### Aim of the exercise
The entries are to be written out word for word, with their images left out.

### Input records
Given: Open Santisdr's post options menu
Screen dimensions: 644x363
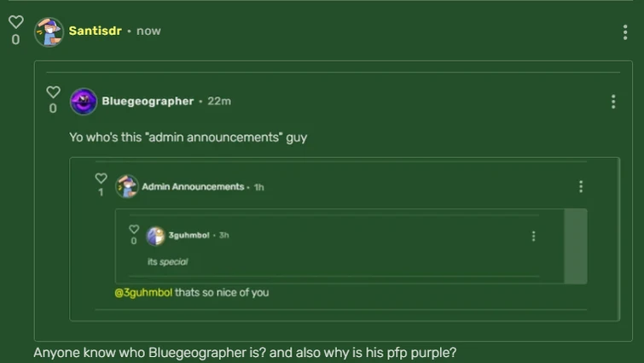Looking at the screenshot, I should pos(625,32).
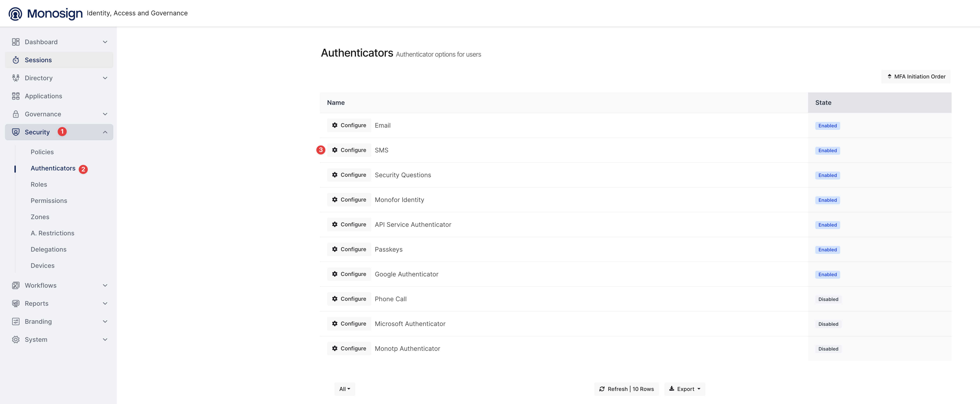
Task: Click the System cog icon
Action: (x=16, y=339)
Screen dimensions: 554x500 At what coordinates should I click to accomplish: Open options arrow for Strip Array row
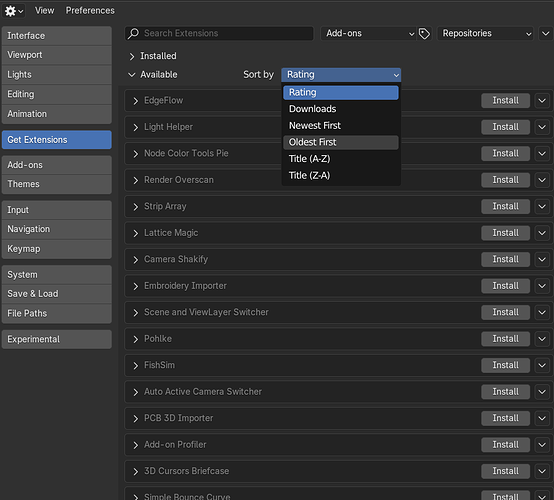pyautogui.click(x=542, y=206)
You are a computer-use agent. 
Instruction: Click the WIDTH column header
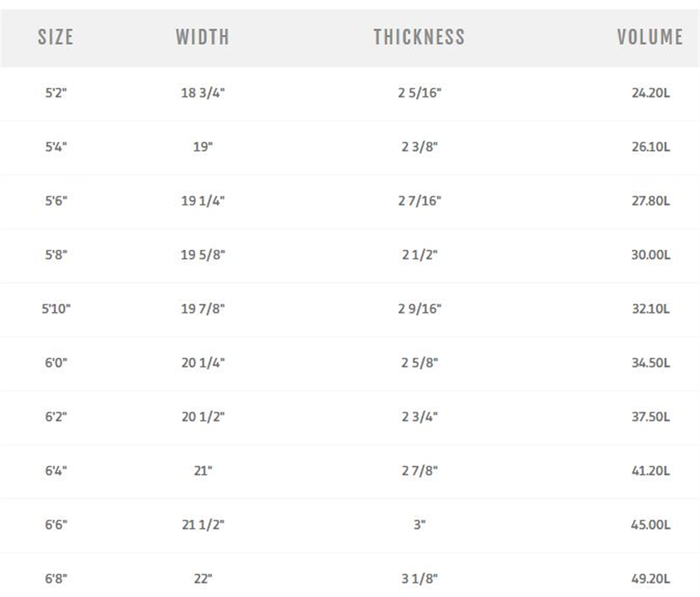202,37
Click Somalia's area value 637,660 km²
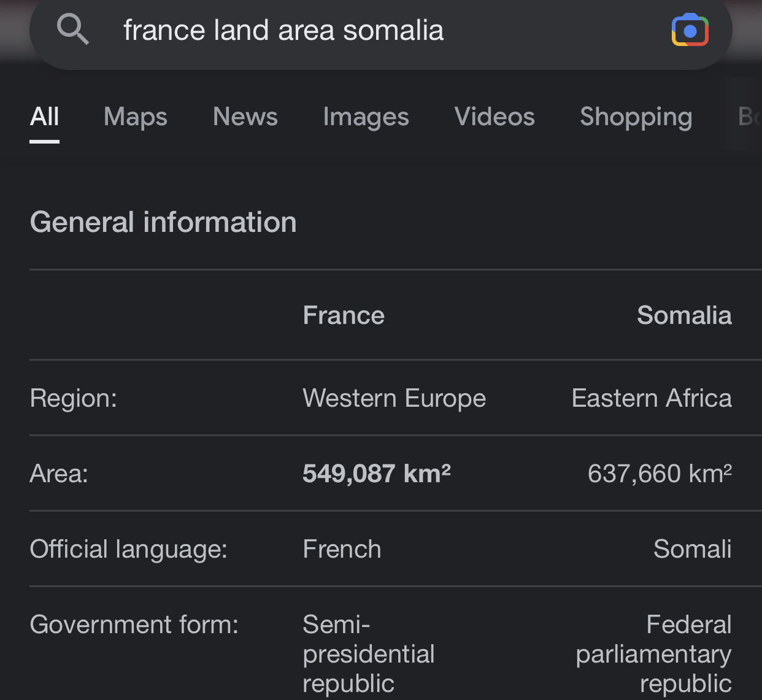 660,474
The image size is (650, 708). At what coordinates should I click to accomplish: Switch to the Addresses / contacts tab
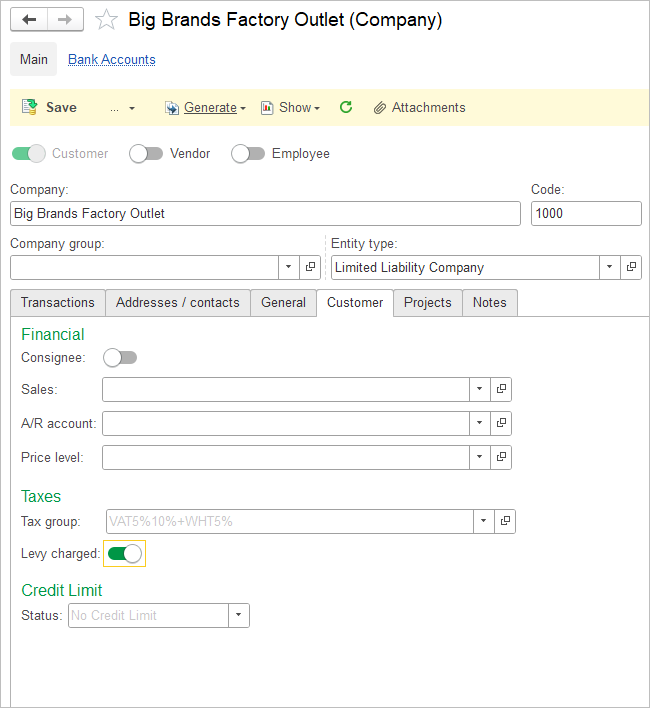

### Expected output
Given: Open Santisdr's post options menu
Screen dimensions: 644x363
Looking at the screenshot, I should pos(625,32).
Task: Click the System cog icon
Action: (x=16, y=339)
Screen dimensions: 554x500 At what coordinates should I click to accomplish: Open options arrow for Strip Array row
pyautogui.click(x=542, y=206)
You are a computer-use agent. 
Instruction: Click the WIDTH column header
202,37
Click Somalia's area value 637,660 km²
 660,474
The image size is (650, 708). At what coordinates should I click to accomplish: Switch to the Addresses / contacts tab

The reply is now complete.